Exercises to complete:
a) In the passage on superbug deaths, how many deaths from drug-resistant infections did Connecticut log from 2003 to 2014?
b) Repeat the passage on superbug deaths between "For many victims'" and "killer got away.", inclusive.

Excerpted passage:

[Start of Attachment]

Among the states that don't require reporting of superbugdeaths is California, the nation's most populous state. The Reuters analysis identified more than 20,000 deaths linked to drug-resistant infections during the 12-year period, the most of any state. A health department spokeswoman said the state legislature authorized the department to be notified of infections, but not deaths.
Tennessee doesn't require notification of deaths, either. The Reuters analysis found more than 5,500 deaths linked tosuperbugs there, more than half of them MRSA-related.
"We know we have a problem with MRSA in Tennessee," said Marion Kainer, the state's director of antimicrobial resistance programs. Requiring hospitals to report deaths is more than the department can take on right now, she said. "We have a significant problem getting clinicians to report just the disease," she said. "It's grossly under-reported."
The totals from the Reuters analysis also indicate that the problem is getting worse nationwide, as the number of deaths from drug-resistant infections more than doubled from 8,600 in 2003 to about 16,700 in 2014. (Some of that increase could be the result of clinicians' increased awareness of the infections.)
Death certificates aren't a perfect measure. They can be wrong: Cause of death often is a judgment call by clinicians, who may blame a drug-resistant infection in error. More likely, they undercount drug-resistant deaths, as cases like that of Josiah Cooper-Pope show. Just how far under is impossible to know.
But there are clues: Connecticut, with a grant from the CDC, is the only state that closely monitors MRSA deaths. It logged 2,084 deaths from drug-resistant infections from 2003 to 2014, all but 10 from MRSA. That's nearly twice the number of deaths from MRSA in the state that Reuters found in its death certificate analysis.
One reason for the disparity is that the state's count includes anyone who died with MRSA, even if it wasn't the cause of death, said Dr Matthew L. Cartter, Connecticut's epidemiologist. He also said death certificates may undercount MRSA deaths because the physician may cite a general infection-related condition—death due to sepsis, for example—without mentioning the actual bacteria involved, or merely describe the mechanics of death, such as organ failure or cardiac arrest.
For many victims' relatives interviewed by Reuters, the death certificate held special significance. They had watched an infection squeeze the life out of a loved one, often over several months and in gruesome ways. To find no official record of that on the death certificate came as a shock. It was as if the killer got away.
Misleading Death Certificates
Dan Greulich's medical records show that, after his transplant operation, he spent five months battling drug-resistant infections that left him so debilitated he asked to be taken off of life support. He died in June 2012. By the time of his death—due to "cardiac arrhythmia," according to the death certificate—the cost of his care at UCLA Medical Center amounted to more than $5 million.
"When the doctor wouldn't count him as one of the people who die from hospital-acquired infections, I was outraged," said Rae Greulich, his widow. She considered suing the hospital but never did.
UCLA Medical Center declined to comment.
Joshua Nahum's recovery from a skydiving accident on Sept. 2, 2006, was going so well at Longmont United Hospital in Colorado that he was transferred to Northern Colorado Rehabilitation Hospital a month later in preparation for going home.

[End of Attachment]

Dataset excerpts:
[Start of Attachment]

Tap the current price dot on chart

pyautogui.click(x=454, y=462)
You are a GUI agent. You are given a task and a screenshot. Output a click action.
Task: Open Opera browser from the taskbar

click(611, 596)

[End of Attachment]

Exercise responses:
a) 2,084

b)
For many victims' relatives interviewed by Reuters, the death certificate held special significance. They had watched an infection squeeze the life out of a loved one, often over several months and in gruesome ways. To find no official record of that on the death certificate came as a shock. It was as if the killer got away.